N.W. : C’est une autre dimension de la musique et de la voix. Je pense que certaines musiques n’ont pas besoin de mots. Quand nous enregistrions avec « Azimuth », parfois les mots n’étaient pas vraiment spécifiques, la signification n’avait pas vraiment d’importance. Certaines choses n’ont pas besoin de mots. Parfois pour exprimer une séquence comme dans « Fly the Wind », j’adore ce moment sans la restriction de mots, je veux que les mots donnent une idée de ce que le tout signifie. Mais je pense qu’il y a de la place pour les deux : les mots et les paroles sans mots sur la musique que j’aime.

«Je suis trop vieille pour pouvoir encore être influencée.»

Dans la longue interview que vous donnez à Pablo Held sur YouTube, vous parlez de l’influence que Frank Sinatra a eue sur vous. Mais aujourd’hui y a-t-il encore des chanteurs et chanteuses qui vous inspirent ?
N.W. : Bien sûr, il y a Joni Mitchel qui est une fantastique parolière, j’ai toujours pensé qu’elle méritait le prix Nobel de littérature. J’aime beaucoup Randy Newman, j’adore vraiment ce qu’il fait et je ne saurais pas faire la même chose. J’ai parfois repris ses chansons comme « I Feel like Home » ou « I Think it’s Going to Rain Today ». Mais en ce qui concerne vraiment le chant, j’adore Shirley Horn bien qu’elle n’improvisait pas sur les mots. Mais Frank Sinatra, j’ai toujours aimé ce qu’il chantait, « New York, New York »… Quand j’ai acheté « Lonely The Lonely » (le deuxième album que je n’ai jamais acheté), je croyais en ce qu’il disait dans la chanson. Chanter c’est comme jouer sur scène, vous devez faire en sorte que les gens y croient, et je pense que Shirley Horn et Sinatra avaient ça. Je les écoutais à la radio, mes parents n’avaient pas de tourne-disque.

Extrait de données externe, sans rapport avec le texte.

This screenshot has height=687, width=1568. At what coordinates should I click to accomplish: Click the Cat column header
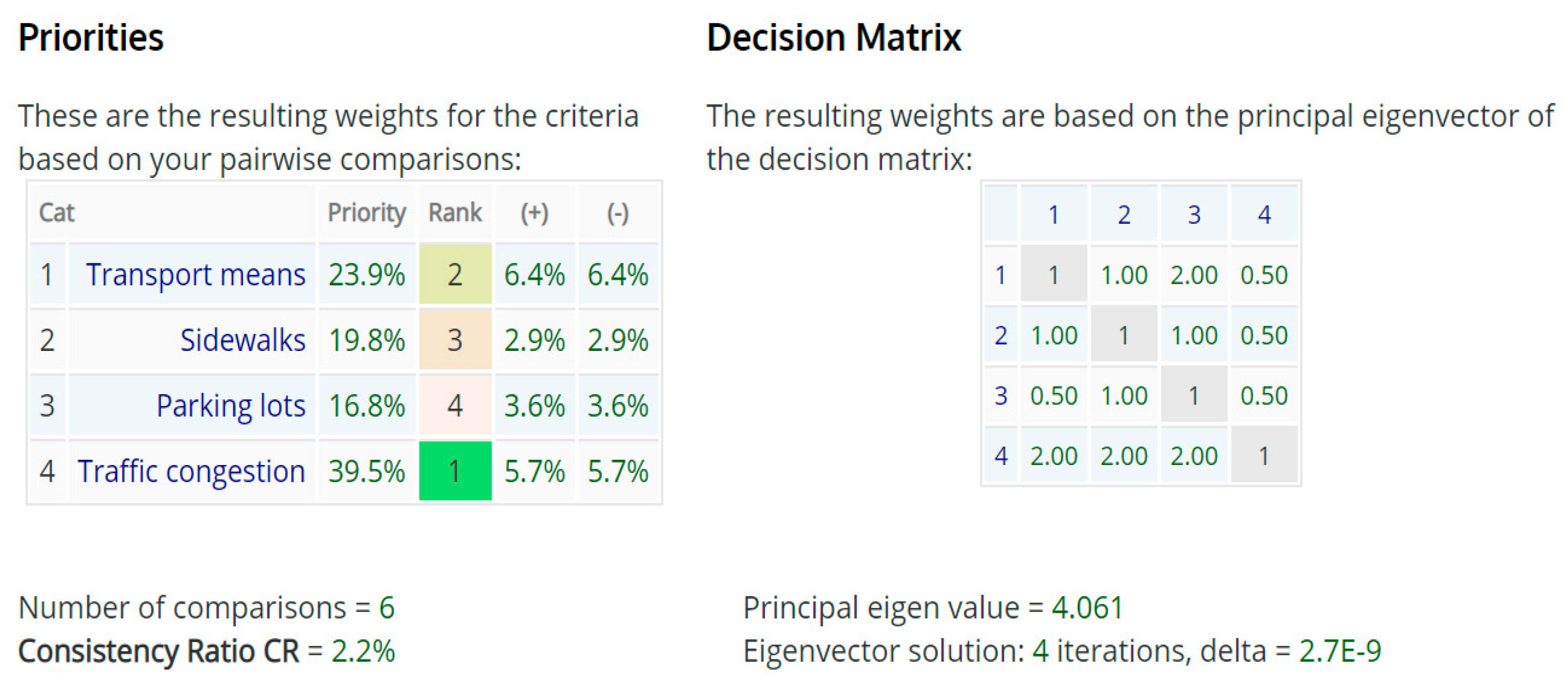tap(57, 213)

Norma Winstone & Kit Downes © Elmar Petzold / ECM Records

Mais dans les voix d’aujourd’hui y a-t-il des artistes qui vous inspirent ?
N.W. : J’ai bien peur que non… On me parle parfois de quelqu’un comme Cecile McLorin-Salvant qui est vraiment très bonne… Mais vous savez, je suis trop vieille pour être encore influencée (rires), j’aime certaines choses que j’écoute, mais c’est surtout de la musique instrumentale… J’ai été influencé par l’écoute d’Egberto Gismonti, par Bill Evans…

Est-ce qu’ enregistrer en duo est quelque chose qui vous paraît facile ?
N.W. : Pour ce disque, nous n’avons pas fait beaucoup de prises, j’en fais généralement peu. Manfred (Eicher) n’était pas là lors de l’enregistrement, il était malade, mais s’il avait été là, je pense qu’il n’aurait pas cru en l’utilité de faire beaucoup de prises. Nous n’avons eu que deux jours de studio, ce n’est pas beaucoup.

«Quand j’entends ce que l’on a fait avec Kenny Wheeler et John Taylor, je pense que nous étions en avance sur notre temps.»

Pensez-vous que votre façon de chanter a évolué avec le temps ?
N.W. : Je pense que c’était là dès le début. Je n’aimais pas trop mon style, mon son, au début car j’étais plus intéressée par l’improvisation, c’était vraiment ce que je voulais faire. Mais je pense que maintenant, j’ai un son qui est très identifiable. Je pense qu’en chantant aux côtés de Kenny Wheeler, j’ai absorbé sa sonorité. Mon son s’est beaucoup amélioré à ses côtés. Quand nous avons fait le premier album « Azimuth » et quand je me suis entendue, j’ai trouvé que c’était mon style et que je devais conserver ce son… Le son est vraiment essentiel, quel que soit l’instrument que vous utilisez. Ça a pris du temps, mais d’un autre côté, je pense que ce que je devais donner était là depuis le début. En 1967, j’ai réalisé un enregistrement pour la BBC, une audition où j’ai chanté trois chansons avec Gordon Beck : « Joy Spring », « Out this World », et « Softly as in a Morning Sunrise » et après l’émission, j’ai eu une interview avec Carmen McRae parce qu’après avoir écouté l’émission, elle voulait vraiment me rencontrer. Cet enregistrement, je l’ai toujours et je n’aime pas la façon dont ma voix sonnait, mais Carmen McRae y dit que pour chanter comme je le faisais, je devais jouer d’un instrument. De fait, je jouais du piano, mais je n’improvisais pas. Et Carmen m’a dit « si, si, vous devez improviser ». Et ça date de 1967 !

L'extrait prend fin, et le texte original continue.